Fonds spéciaux au Sénégal : le tournant décisif qui pourrait enfin briser l’opacité
Alors que les députés s’apprêtaient à imposer un cadre strict aux fonds spéciaux, un revirement institutionnel a tout remis en jeu. Ce tournant décisif révèle une lutte sourde entre pouvoir exécutif et Assemblée nationale sur la maîtrise des dépenses discrétionnaires de l’État — un enjeu crucial pour la transparence budgétaire au Sénégal.
Un projet ambitieux freiné par le veto constitutionnel
Dès le 10 août 2026, les députés ont lancé une initiative audacieuse : encadrer juridiquement les crédits spéciaux, longtemps utilisés sans contrôle effectif depuis la Présidence et la Primature. Portée notamment par Guy Marius Sagna, la proposition de loi visait à instaurer un mécanisme d’audit confidentiel, confié à une commission parlementaire et à des magistrats de la Cour des comptes, afin de percer l’opacité historique entourant ces fonds.
Mais cette dynamique a été brutalement interrompue. Le 13 août, le ministre de la Justice, Moussa Sarr, a présenté un amendement gouvernemental visant à vider le texte de sa substance, en limitant son champ à de simples principes généraux. Selon l’exécutif, les modalités concrètes de contrôle relèveraient du pouvoir réglementaire, conformément aux articles 67 et 76 de la Constitution. Un second amendement, déposé le lendemain, élargissait certes le périmètre aux institutions présidentielle, parlementaire et gouvernementale, mais sans garantir un vrai pouvoir de supervision à l’Assemblée.
Le Conseil constitutionnel rejette la première tentative
Malgré un vote favorable le 19 août, le texte n’a pas résisté à l’épreuve juridique. Le 25 août, le Conseil constitutionnel l’a censuré, estimant que le régime des crédits publics ne peut être fixé que par une loi organique — non par une loi ordinaire issue d’une initiative parlementaire. Cette décision a contraint les députés à repartir de zéro, cette fois avec une proposition de loi organique modifiant directement la loi organique n°2020-07 relative aux lois de finances.
Un nouveau chemin semé d’obstacles procéduraux
Depuis le 2 septembre 2026, le Bureau de l’Assemblée nationale a déclaré recevable ce nouveau texte. Toutefois, la procédure exige désormais la consultation préalable du président de la République, une étape qui retarde l’inscription effective du projet à l’ordre du jour. En attendant, les fonds spéciaux restent hors de portée de tout contrôle comptable extérieur.
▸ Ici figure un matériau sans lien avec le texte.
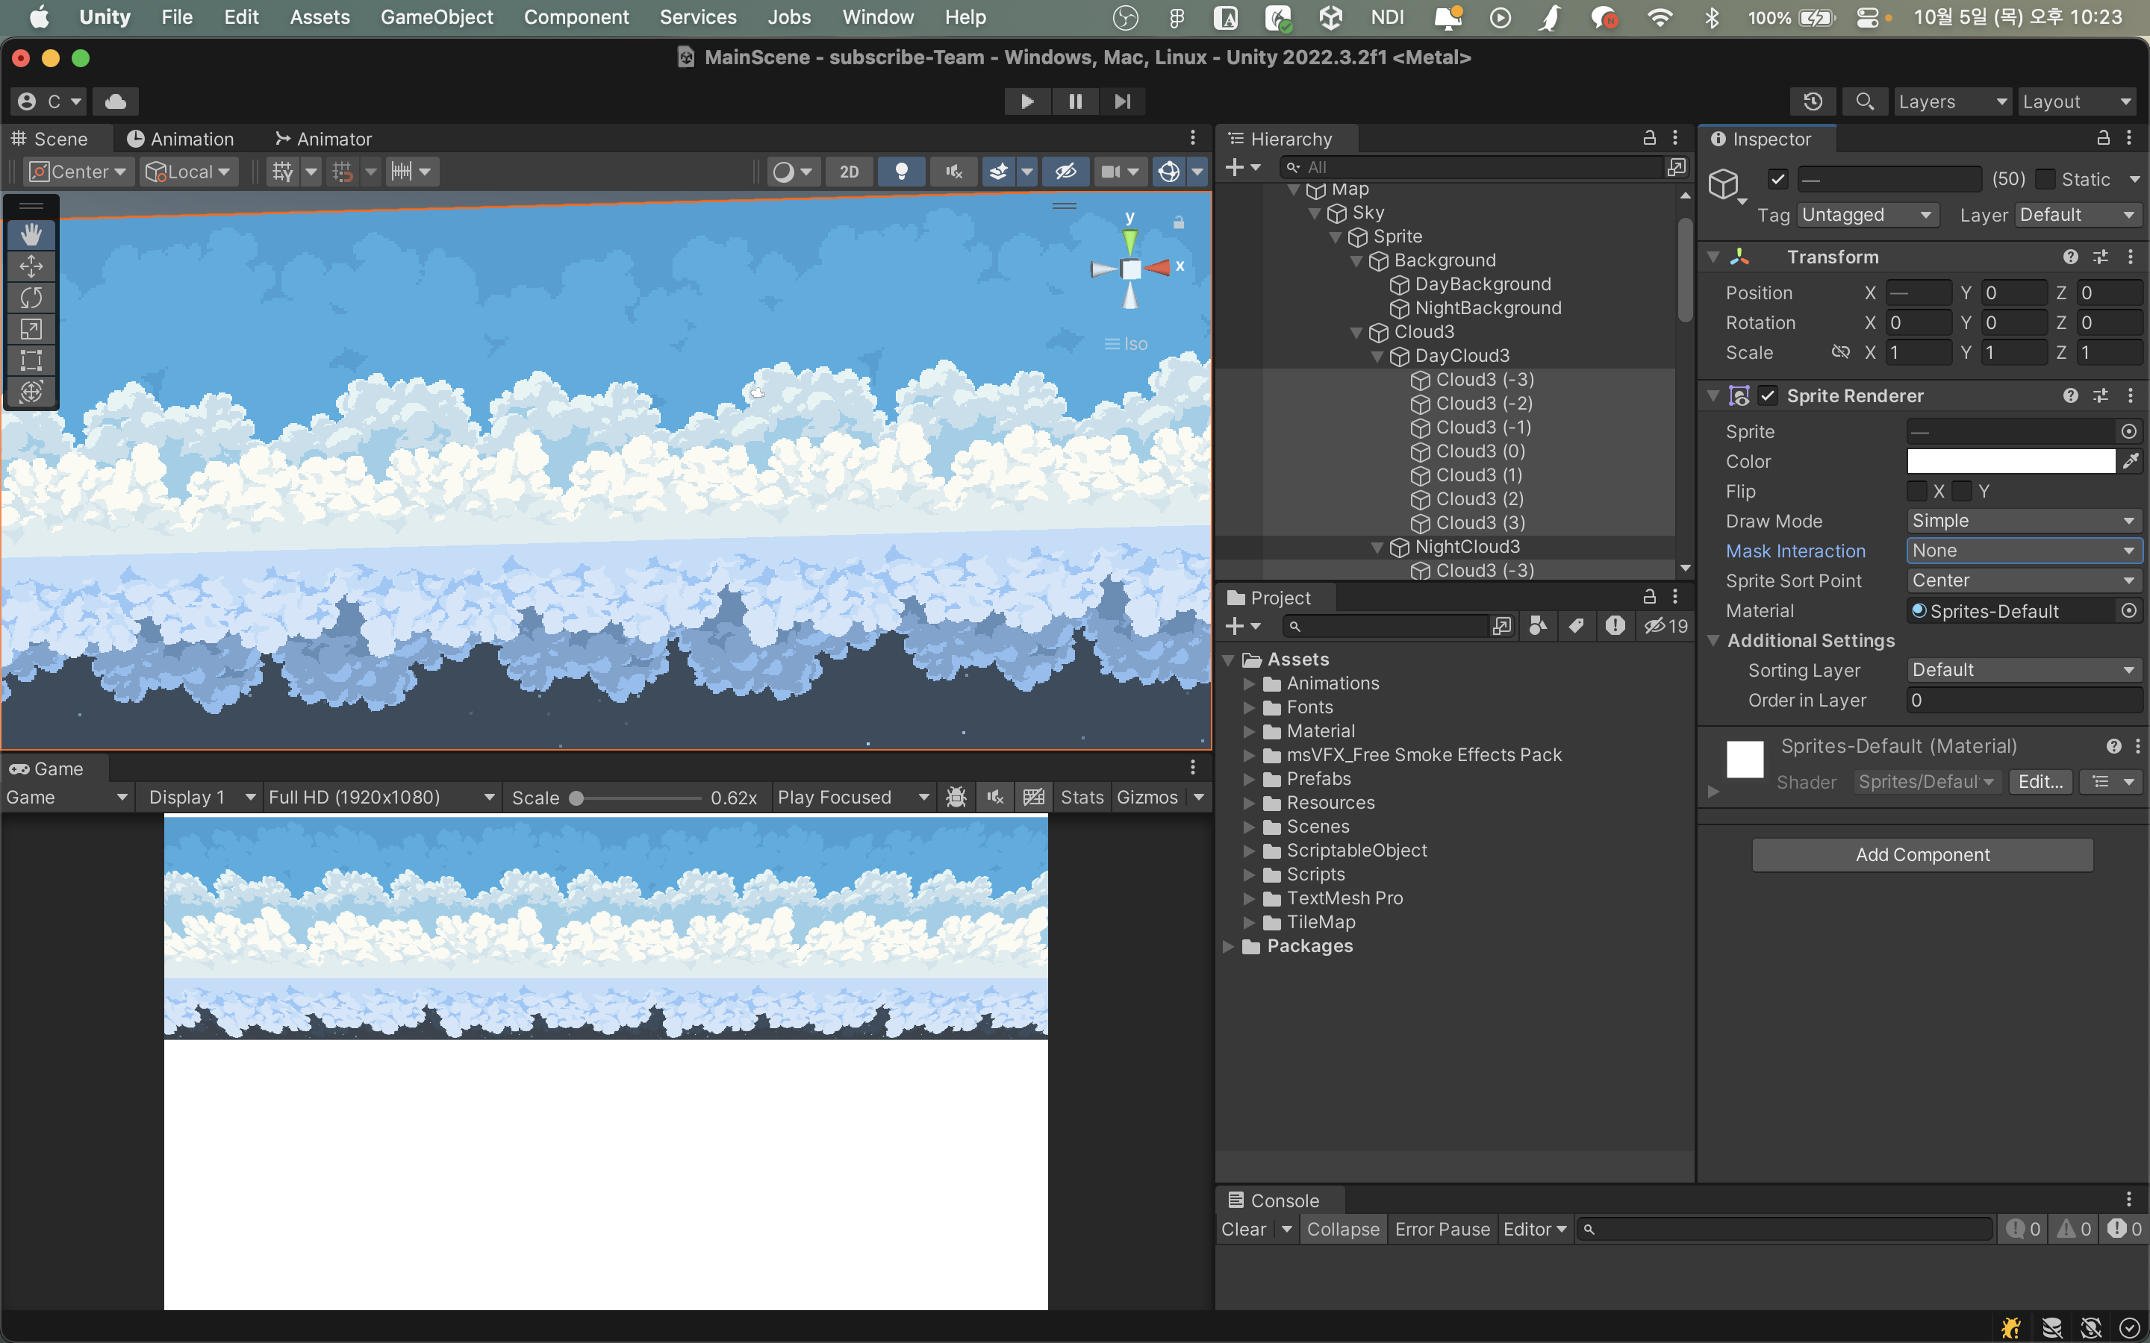This screenshot has height=1343, width=2150.
Task: Switch to the Animator tab
Action: coord(323,139)
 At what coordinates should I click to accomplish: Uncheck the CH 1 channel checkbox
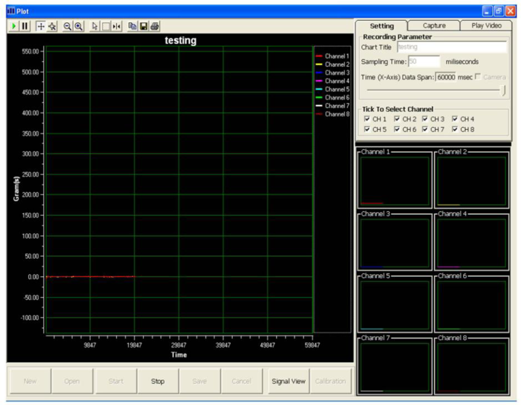367,119
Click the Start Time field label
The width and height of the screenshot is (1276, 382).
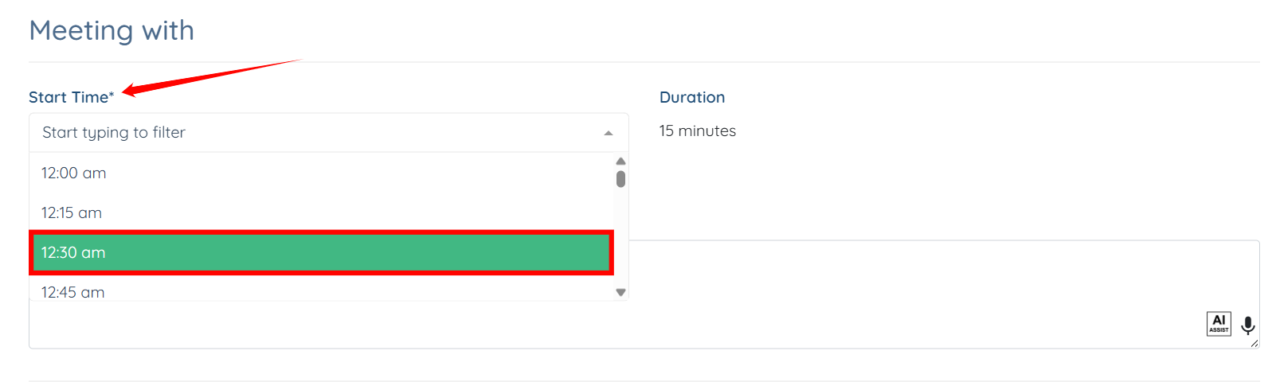pyautogui.click(x=68, y=97)
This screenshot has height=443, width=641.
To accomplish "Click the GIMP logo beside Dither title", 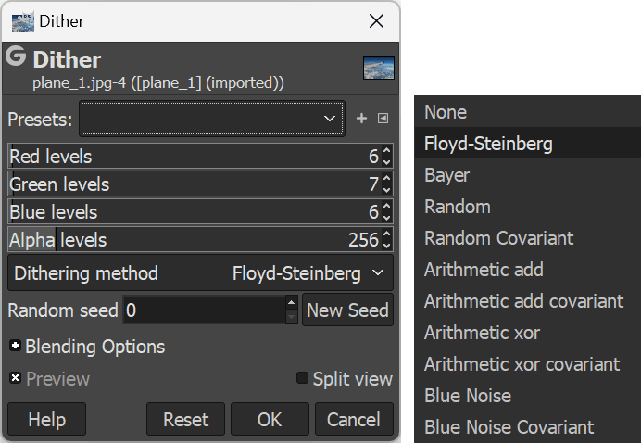I will click(x=16, y=57).
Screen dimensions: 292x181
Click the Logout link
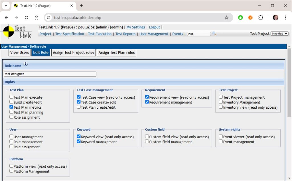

L’objectif affiché n’est pas d’abolir le secret lié à la défense nationale ou aux dépenses de souveraineté, mais d’instaurer un contrôle circonscrit, exercé par des organes habilités à traiter l’information classifiée sans la divulguer. Pourtant, une question persiste : ce dispositif s’appliquera-t-il uniformément à tous les bénéficiaires, y compris l’Assemblée nationale elle-même ? Certains observateurs estiment que les députés hésiteraient à soumettre leurs propres crédits au même niveau de transparence exigé de l’exécutif.
Des enjeux financiers mal évalués, des tensions politiques persistantes
Sur le plan budgétaire, l’ampleur du problème reste floue. Depuis 2011, les crédits alloués aux fonds spéciaux sont reconduits chaque année à hauteur de 8 856 296 000 francs CFA, bien que les montants réellement mobilisés divergent souvent — sans qu’aucun organe indépendant ne puisse en vérifier l’usage.
Par ailleurs, les clivages institutionnels demeurent profonds. La majorité parlementaire souhaite limiter ces fonds au strict domaine régalien, tandis que l’exécutif insiste sur leur rôle dans la gestion des urgences humanitaires et sociales. Ces divergences portent autant sur les finalités des dépenses que sur les mécanismes de contrôle à mettre en place.
Jusqu’à l’adoption définitive d’une loi organique, les fonds spéciaux continuent donc d’échapper à un encadrement parlementaire opérationnel — malgré l’offensive menée par Ousmane Sonko et ses collègues depuis le début du mois d’août. Ce tournant stratégique, loin d’être clos, déterminera si le Sénégal franchit enfin le seuil de la transparence financière ou s’il reste prisonnier de ses pratiques discrétionnaires.